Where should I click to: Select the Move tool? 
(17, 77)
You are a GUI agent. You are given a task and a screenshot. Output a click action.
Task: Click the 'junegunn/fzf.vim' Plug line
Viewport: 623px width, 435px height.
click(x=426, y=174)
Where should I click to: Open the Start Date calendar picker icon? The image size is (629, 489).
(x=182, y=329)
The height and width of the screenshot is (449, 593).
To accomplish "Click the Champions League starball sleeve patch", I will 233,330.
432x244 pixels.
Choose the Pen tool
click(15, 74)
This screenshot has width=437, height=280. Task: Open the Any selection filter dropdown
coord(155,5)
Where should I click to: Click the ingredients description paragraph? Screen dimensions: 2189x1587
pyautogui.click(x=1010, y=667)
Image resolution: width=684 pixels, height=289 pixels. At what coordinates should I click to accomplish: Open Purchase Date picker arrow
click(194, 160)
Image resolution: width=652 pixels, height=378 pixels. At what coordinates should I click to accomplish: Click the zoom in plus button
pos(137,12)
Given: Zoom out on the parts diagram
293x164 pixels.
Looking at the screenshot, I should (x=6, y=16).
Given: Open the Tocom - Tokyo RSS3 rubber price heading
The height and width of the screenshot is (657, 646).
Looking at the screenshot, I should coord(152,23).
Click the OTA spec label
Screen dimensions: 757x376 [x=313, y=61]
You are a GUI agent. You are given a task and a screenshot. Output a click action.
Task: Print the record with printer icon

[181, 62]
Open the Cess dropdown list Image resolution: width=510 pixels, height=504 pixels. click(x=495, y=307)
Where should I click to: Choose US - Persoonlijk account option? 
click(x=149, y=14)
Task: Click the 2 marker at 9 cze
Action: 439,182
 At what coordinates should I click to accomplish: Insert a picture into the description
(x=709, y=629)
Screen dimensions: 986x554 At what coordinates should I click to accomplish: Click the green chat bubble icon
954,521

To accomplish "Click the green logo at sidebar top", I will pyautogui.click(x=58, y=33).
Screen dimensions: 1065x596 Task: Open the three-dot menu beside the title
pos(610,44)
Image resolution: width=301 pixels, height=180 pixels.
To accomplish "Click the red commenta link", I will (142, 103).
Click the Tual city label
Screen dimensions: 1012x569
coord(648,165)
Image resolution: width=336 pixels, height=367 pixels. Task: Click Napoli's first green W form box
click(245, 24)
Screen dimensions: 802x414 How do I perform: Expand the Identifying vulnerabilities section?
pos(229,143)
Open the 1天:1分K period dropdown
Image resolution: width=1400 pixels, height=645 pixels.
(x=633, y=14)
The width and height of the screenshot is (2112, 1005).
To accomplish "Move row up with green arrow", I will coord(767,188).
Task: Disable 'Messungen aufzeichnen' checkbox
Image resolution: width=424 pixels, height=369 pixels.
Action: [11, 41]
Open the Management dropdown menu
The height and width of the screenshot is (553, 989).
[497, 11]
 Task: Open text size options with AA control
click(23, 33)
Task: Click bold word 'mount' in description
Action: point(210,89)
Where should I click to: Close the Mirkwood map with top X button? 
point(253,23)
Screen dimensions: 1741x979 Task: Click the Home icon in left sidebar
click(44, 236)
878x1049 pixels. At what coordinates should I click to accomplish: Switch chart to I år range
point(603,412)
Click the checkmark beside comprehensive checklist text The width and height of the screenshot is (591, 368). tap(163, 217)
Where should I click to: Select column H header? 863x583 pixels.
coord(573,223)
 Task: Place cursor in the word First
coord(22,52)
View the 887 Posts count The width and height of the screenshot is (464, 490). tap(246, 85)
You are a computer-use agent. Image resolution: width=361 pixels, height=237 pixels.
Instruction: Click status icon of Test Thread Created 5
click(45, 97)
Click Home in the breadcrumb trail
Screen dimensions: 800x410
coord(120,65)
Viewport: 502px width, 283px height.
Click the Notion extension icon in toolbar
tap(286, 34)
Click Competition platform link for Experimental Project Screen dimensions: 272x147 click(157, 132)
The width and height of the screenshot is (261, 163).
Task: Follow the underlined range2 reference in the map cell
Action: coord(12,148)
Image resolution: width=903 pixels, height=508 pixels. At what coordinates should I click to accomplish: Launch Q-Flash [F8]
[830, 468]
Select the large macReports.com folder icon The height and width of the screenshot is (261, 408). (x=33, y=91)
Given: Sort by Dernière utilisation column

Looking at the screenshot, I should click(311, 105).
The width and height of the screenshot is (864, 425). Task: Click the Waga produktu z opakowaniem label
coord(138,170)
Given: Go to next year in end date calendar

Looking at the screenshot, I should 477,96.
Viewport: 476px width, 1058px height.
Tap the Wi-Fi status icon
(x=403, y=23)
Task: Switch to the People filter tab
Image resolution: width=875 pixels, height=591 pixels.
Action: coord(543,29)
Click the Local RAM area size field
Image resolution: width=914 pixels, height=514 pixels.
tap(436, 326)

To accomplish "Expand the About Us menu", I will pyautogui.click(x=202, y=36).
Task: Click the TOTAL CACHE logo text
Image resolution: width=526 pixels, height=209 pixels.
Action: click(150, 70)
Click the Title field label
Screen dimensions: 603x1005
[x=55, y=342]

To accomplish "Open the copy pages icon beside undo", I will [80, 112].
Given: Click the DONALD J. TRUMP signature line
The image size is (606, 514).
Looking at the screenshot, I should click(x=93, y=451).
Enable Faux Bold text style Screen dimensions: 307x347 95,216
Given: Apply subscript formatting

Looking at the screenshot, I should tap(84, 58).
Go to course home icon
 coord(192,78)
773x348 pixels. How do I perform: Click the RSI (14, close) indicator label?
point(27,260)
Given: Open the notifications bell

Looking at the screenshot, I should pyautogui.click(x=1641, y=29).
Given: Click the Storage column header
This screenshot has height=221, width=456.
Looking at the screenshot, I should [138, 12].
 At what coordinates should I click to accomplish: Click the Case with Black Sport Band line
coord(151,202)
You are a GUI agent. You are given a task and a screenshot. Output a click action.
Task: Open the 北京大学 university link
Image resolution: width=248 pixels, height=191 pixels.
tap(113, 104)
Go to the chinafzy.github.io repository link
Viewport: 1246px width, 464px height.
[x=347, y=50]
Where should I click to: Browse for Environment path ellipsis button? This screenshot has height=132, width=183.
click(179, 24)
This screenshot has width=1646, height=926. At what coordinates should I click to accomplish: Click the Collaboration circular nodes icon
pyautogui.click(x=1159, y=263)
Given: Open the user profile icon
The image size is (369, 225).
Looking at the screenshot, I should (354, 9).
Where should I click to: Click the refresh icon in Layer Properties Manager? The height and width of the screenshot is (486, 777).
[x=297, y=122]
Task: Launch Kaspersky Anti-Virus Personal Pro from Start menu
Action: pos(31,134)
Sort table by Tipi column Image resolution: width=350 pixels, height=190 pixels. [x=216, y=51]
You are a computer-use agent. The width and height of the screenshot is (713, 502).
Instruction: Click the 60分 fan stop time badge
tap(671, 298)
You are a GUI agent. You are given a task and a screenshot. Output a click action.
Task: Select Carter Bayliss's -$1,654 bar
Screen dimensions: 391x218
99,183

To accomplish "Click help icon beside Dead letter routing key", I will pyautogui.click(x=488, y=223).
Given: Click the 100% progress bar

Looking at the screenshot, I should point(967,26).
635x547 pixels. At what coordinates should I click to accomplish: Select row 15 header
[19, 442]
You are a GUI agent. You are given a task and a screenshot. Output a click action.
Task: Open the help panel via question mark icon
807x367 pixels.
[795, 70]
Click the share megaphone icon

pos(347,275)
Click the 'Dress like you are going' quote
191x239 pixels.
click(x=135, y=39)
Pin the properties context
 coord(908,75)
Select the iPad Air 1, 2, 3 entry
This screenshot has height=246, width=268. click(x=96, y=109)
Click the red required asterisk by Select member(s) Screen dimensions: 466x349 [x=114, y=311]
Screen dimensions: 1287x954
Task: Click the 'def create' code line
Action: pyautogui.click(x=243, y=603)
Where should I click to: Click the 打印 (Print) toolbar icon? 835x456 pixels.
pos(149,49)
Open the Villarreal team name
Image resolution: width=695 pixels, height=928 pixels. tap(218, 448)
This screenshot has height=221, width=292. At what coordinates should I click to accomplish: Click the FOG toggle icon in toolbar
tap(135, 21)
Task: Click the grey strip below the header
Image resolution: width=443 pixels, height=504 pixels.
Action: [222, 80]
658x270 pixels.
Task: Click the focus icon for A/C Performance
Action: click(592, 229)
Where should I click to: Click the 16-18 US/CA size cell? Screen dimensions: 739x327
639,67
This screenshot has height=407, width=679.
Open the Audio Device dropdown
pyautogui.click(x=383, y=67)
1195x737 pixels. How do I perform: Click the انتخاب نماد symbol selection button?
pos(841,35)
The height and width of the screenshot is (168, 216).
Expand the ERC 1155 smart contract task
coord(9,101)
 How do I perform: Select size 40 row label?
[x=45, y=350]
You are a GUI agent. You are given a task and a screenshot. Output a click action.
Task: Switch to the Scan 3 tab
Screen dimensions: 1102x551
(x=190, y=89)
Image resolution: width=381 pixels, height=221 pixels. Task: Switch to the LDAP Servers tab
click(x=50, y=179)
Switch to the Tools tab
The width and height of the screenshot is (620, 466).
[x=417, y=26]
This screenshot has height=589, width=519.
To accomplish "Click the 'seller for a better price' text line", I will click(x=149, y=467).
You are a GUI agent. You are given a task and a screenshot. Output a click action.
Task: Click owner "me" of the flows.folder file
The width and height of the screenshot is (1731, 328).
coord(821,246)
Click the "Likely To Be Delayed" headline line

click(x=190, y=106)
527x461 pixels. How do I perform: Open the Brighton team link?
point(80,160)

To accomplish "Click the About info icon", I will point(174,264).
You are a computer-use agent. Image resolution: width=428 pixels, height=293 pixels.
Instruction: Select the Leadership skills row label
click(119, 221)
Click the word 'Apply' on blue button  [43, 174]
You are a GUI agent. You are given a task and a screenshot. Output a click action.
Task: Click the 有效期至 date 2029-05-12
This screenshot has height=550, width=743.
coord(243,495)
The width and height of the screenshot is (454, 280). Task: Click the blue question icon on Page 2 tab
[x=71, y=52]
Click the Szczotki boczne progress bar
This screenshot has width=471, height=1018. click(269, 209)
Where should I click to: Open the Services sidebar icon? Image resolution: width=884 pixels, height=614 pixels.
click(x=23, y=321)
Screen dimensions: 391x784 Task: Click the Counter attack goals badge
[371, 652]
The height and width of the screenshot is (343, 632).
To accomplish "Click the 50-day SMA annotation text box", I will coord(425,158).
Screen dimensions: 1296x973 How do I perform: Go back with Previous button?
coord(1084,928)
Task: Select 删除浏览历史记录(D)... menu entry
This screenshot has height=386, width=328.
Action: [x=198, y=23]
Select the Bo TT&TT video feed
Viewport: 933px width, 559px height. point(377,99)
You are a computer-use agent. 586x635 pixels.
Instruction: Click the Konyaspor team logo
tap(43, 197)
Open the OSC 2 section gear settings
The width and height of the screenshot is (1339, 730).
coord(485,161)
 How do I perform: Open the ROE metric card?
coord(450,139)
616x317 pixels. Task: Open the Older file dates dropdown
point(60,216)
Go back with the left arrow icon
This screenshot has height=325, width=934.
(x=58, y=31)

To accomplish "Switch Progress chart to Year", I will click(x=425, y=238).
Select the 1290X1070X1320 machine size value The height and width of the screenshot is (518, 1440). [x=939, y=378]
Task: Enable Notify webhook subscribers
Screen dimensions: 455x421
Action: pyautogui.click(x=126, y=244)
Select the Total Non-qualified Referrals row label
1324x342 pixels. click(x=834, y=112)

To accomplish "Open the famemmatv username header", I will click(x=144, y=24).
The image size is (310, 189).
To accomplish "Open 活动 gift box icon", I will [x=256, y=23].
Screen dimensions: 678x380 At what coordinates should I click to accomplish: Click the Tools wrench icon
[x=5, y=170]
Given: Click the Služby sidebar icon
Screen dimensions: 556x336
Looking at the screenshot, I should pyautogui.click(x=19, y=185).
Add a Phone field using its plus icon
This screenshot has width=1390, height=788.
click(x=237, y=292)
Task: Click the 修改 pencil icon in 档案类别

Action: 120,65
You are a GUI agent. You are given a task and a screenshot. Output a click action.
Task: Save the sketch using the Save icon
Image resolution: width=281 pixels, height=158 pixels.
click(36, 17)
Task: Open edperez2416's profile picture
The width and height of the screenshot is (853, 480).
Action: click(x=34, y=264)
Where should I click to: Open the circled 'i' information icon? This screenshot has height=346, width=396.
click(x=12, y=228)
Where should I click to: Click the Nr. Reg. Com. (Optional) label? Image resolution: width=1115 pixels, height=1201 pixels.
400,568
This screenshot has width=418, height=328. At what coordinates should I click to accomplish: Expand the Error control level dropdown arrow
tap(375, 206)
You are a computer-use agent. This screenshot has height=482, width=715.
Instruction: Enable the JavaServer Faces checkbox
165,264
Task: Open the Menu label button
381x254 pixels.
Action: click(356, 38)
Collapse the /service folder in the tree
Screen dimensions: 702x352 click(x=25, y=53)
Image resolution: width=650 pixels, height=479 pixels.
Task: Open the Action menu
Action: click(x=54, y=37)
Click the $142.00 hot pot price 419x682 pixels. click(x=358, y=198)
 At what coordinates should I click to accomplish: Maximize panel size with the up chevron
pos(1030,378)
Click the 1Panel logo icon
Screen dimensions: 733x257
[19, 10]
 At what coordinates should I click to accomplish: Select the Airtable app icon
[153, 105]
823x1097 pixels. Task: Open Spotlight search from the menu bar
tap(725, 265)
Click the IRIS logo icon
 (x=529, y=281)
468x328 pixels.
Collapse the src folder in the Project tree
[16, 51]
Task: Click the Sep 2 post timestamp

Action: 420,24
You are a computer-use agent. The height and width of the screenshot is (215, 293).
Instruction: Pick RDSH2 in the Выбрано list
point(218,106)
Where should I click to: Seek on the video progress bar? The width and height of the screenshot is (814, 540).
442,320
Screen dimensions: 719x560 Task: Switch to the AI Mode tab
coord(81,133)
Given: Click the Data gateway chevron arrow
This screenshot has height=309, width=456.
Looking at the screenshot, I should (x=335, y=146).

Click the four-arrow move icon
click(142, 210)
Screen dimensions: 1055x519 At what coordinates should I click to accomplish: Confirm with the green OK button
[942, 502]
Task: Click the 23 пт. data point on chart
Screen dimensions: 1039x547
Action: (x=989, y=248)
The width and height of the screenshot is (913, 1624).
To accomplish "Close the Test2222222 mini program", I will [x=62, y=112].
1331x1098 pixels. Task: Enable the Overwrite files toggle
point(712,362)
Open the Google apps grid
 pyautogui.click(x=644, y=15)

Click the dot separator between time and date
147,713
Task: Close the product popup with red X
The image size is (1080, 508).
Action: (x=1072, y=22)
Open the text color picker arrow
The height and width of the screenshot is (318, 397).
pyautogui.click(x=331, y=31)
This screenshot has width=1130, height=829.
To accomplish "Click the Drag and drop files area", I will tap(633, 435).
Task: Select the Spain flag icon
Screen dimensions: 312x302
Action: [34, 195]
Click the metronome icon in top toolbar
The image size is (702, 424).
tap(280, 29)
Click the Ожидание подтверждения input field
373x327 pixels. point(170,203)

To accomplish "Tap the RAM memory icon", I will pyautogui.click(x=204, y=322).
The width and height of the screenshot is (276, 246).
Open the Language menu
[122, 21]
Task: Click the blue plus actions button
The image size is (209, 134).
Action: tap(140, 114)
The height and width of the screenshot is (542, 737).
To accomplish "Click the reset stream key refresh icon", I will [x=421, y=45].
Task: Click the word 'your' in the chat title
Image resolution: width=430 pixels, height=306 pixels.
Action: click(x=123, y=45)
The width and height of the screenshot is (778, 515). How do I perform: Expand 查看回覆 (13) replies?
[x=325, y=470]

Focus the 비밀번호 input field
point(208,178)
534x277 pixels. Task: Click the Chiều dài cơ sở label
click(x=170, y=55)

■ ■ ■ ■ ■

### What you need to do
Go through the listing above and copy each line where the string "help" appears.

### Exercise response
To accomplish "Click help icon beside Dead letter routing key", I will pyautogui.click(x=488, y=223).
Task: Open the help panel via question mark icon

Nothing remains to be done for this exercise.